- Aim
Format the data below as a Markdown table with two columns, No. and Entry, numbering each line in order and leaving out blank lines.

- Exercise input
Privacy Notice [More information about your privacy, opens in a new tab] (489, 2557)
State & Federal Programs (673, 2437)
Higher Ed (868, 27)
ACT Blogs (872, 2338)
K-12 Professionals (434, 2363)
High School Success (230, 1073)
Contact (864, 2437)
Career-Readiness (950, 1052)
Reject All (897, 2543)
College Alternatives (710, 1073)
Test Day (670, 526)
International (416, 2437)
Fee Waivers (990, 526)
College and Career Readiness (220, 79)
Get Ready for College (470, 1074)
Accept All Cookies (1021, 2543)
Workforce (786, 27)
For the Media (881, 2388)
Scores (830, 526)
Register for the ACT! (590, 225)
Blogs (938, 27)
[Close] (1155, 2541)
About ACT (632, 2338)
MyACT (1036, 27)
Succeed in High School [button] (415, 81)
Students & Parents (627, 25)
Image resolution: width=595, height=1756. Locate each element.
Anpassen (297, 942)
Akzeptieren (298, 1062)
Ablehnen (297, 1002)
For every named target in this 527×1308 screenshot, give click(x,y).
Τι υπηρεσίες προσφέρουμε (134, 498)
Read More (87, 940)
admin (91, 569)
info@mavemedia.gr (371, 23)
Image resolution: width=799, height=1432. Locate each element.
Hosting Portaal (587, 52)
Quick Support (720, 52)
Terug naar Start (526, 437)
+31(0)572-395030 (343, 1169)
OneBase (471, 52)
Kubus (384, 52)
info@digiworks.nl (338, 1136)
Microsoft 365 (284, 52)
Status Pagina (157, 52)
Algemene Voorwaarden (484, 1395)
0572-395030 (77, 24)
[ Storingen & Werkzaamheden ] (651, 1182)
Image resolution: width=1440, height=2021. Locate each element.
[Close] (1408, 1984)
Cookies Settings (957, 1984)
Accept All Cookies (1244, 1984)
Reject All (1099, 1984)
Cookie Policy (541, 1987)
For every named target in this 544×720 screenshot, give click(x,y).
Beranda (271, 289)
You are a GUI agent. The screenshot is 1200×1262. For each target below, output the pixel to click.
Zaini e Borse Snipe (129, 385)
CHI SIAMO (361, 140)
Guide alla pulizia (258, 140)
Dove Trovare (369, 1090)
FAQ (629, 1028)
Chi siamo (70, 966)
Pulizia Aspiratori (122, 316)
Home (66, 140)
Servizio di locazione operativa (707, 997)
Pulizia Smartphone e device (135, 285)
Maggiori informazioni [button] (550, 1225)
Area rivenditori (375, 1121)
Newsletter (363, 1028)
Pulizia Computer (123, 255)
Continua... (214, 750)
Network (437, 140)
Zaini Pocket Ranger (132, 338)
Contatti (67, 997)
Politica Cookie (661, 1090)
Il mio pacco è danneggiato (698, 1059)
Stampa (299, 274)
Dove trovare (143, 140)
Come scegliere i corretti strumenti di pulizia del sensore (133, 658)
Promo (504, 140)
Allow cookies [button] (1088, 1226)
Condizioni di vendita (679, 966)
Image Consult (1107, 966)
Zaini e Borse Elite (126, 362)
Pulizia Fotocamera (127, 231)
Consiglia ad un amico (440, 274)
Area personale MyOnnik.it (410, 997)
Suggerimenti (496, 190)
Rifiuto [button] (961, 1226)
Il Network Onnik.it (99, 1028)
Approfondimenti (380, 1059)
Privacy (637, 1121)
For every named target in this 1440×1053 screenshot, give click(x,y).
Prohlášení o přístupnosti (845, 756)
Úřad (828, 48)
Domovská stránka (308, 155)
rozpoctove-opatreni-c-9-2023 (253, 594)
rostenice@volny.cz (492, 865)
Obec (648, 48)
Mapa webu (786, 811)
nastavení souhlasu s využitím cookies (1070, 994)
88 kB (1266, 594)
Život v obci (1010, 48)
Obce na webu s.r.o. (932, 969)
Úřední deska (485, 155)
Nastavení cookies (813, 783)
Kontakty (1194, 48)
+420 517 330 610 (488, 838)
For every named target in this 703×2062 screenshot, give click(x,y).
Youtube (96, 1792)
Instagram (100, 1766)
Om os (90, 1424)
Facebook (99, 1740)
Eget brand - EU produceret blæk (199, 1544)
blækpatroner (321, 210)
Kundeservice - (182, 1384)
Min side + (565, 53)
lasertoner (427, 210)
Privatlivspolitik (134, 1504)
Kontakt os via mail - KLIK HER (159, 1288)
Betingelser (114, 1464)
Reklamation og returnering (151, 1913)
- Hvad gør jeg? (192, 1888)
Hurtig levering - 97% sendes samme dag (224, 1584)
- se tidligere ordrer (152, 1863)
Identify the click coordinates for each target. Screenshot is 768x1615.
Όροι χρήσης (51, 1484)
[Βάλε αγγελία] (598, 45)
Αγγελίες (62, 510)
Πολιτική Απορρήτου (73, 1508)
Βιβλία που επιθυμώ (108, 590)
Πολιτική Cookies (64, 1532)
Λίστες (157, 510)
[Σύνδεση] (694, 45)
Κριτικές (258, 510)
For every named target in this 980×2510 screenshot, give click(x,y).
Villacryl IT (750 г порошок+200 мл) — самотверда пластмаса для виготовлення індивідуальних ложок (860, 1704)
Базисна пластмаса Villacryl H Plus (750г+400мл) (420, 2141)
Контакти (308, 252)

- Result
| No. | Entry |
|---|---|
| 1 | Privacy Notice [More information about your privacy, opens in a new tab] (489, 2557) |
| 2 | State & Federal Programs (673, 2437) |
| 3 | Higher Ed (868, 27) |
| 4 | ACT Blogs (872, 2338) |
| 5 | K-12 Professionals (434, 2363) |
| 6 | High School Success (230, 1073) |
| 7 | Contact (864, 2437) |
| 8 | Career-Readiness (950, 1052) |
| 9 | Reject All (897, 2543) |
| 10 | College Alternatives (710, 1073) |
| 11 | Test Day (670, 526) |
| 12 | International (416, 2437) |
| 13 | Fee Waivers (990, 526) |
| 14 | College and Career Readiness (220, 79) |
| 15 | Get Ready for College (470, 1074) |
| 16 | Accept All Cookies (1021, 2543) |
| 17 | Workforce (786, 27) |
| 18 | For the Media (881, 2388) |
| 19 | Scores (830, 526) |
| 20 | Register for the ACT! (590, 225) |
| 21 | Blogs (938, 27) |
| 22 | [Close] (1155, 2541) |
| 23 | About ACT (632, 2338) |
| 24 | MyACT (1036, 27) |
| 25 | Succeed in High School [button] (415, 81) |
| 26 | Students & Parents (627, 25) |
| 27 | Image resolution: width=595, height=1756. Locate each element. |
| 28 | Anpassen (297, 942) |
| 29 | Akzeptieren (298, 1062) |
| 30 | Ablehnen (297, 1002) |
| 31 | For every named target in this 527×1308 screenshot, give click(x,y). |
| 32 | Τι υπηρεσίες προσφέρουμε (134, 498) |
| 33 | Read More (87, 940) |
| 34 | admin (91, 569) |
| 35 | info@mavemedia.gr (371, 23) |
| 36 | Image resolution: width=799, height=1432. Locate each element. |
| 37 | Hosting Portaal (587, 52) |
| 38 | Quick Support (720, 52) |
| 39 | Terug naar Start (526, 437) |
| 40 | +31(0)572-395030 (343, 1169) |
| 41 | OneBase (471, 52) |
| 42 | Kubus (384, 52) |
| 43 | info@digiworks.nl (338, 1136) |
| 44 | Microsoft 365 (284, 52) |
| 45 | Status Pagina (157, 52) |
| 46 | Algemene Voorwaarden (484, 1395) |
| 47 | 0572-395030 (77, 24) |
| 48 | [ Storingen & Werkzaamheden ] (651, 1182) |
| 49 | Image resolution: width=1440, height=2021. Locate each element. |
| 50 | [Close] (1408, 1984) |
| 51 | Cookies Settings (957, 1984) |
| 52 | Accept All Cookies (1244, 1984) |
| 53 | Reject All (1099, 1984) |
| 54 | Cookie Policy (541, 1987) |
| 55 | For every named target in this 544×720 screenshot, give click(x,y). |
| 56 | Beranda (271, 289) |
| 57 | You are a GUI agent. The screenshot is 1200×1262. For each target below, output the pixel to click. |
| 58 | Zaini e Borse Snipe (129, 385) |
| 59 | CHI SIAMO (361, 140) |
| 60 | Guide alla pulizia (258, 140) |
| 61 | Dove Trovare (369, 1090) |
| 62 | FAQ (629, 1028) |
| 63 | Chi siamo (70, 966) |
| 64 | Pulizia Aspiratori (122, 316) |
| 65 | Home (66, 140) |
| 66 | Servizio di locazione operativa (707, 997) |
| 67 | Pulizia Smartphone e device (135, 285) |
| 68 | Maggiori informazioni [button] (550, 1225) |
| 69 | Area rivenditori (375, 1121) |
| 70 | Newsletter (363, 1028) |
| 71 | Pulizia Computer (123, 255) |
| 72 | Continua... (214, 750) |
| 73 | Network (437, 140) |
| 74 | Zaini Pocket Ranger (132, 338) |
| 75 | Contatti (67, 997) |
| 76 | Politica Cookie (661, 1090) |
| 77 | Il mio pacco è danneggiato (698, 1059) |
| 78 | Stampa (299, 274) |
| 79 | Dove trovare (143, 140) |
| 80 | Come scegliere i corretti strumenti di pulizia del sensore (133, 658) |
| 81 | Promo (504, 140) |
| 82 | Allow cookies [button] (1088, 1226) |
| 83 | Condizioni di vendita (679, 966) |
| 84 | Image Consult (1107, 966) |
| 85 | Zaini e Borse Elite (126, 362) |
| 86 | Pulizia Fotocamera (127, 231) |
| 87 | Consiglia ad un amico (440, 274) |
| 88 | Area personale MyOnnik.it (410, 997) |
| 89 | Suggerimenti (496, 190) |
| 90 | Rifiuto [button] (961, 1226) |
| 91 | Il Network Onnik.it (99, 1028) |
| 92 | Approfondimenti (380, 1059) |
| 93 | Privacy (637, 1121) |
| 94 | For every named target in this 1440×1053 screenshot, give click(x,y). |
| 95 | Prohlášení o přístupnosti (845, 756) |
| 96 | Úřad (828, 48) |
| 97 | Domovská stránka (308, 155) |
| 98 | rozpoctove-opatreni-c-9-2023 (253, 594) |
| 99 | rostenice@volny.cz (492, 865) |
| 100 | Obec (648, 48) |
| 101 | Mapa webu (786, 811) |
| 102 | nastavení souhlasu s využitím cookies (1070, 994) |
| 103 | 88 kB (1266, 594) |
| 104 | Život v obci (1010, 48) |
| 105 | Obce na webu s.r.o. (932, 969) |
| 106 | Úřední deska (485, 155) |
| 107 | Nastavení cookies (813, 783) |
| 108 | Kontakty (1194, 48) |
| 109 | +420 517 330 610 (488, 838) |
| 110 | For every named target in this 703×2062 screenshot, give click(x,y). |
| 111 | Youtube (96, 1792) |
| 112 | Instagram (100, 1766) |
| 113 | Om os (90, 1424) |
| 114 | Facebook (99, 1740) |
| 115 | Eget brand - EU produceret blæk (199, 1544) |
| 116 | blækpatroner (321, 210) |
| 117 | Kundeservice - (182, 1384) |
| 118 | Min side + (565, 53) |
| 119 | lasertoner (427, 210) |
| 120 | Privatlivspolitik (134, 1504) |
| 121 | Kontakt os via mail - KLIK HER (159, 1288) |
| 122 | Betingelser (114, 1464) |
| 123 | Reklamation og returnering (151, 1913) |
| 124 | - Hvad gør jeg? (192, 1888) |
| 125 | Hurtig levering - 97% sendes samme dag (224, 1584) |
| 126 | - se tidligere ordrer (152, 1863) |
| 127 | Identify the click coordinates for each target. Screenshot is 768x1615. |
| 128 | Όροι χρήσης (51, 1484) |
| 129 | [Βάλε αγγελία] (598, 45) |
| 130 | Αγγελίες (62, 510) |
| 131 | Πολιτική Απορρήτου (73, 1508) |
| 132 | Βιβλία που επιθυμώ (108, 590) |
| 133 | Πολιτική Cookies (64, 1532) |
| 134 | Λίστες (157, 510) |
| 135 | [Σύνδεση] (694, 45) |
| 136 | Κριτικές (258, 510) |
| 137 | For every named target in this 980×2510 screenshot, give click(x,y). |
| 138 | Villacryl IT (750 г порошок+200 мл) — самотверда пластмаса для виготовлення індивідуальних ложок (860, 1704) |
| 139 | Базисна пластмаса Villacryl H Plus (750г+400мл) (420, 2141) |
| 140 | Контакти (308, 252) |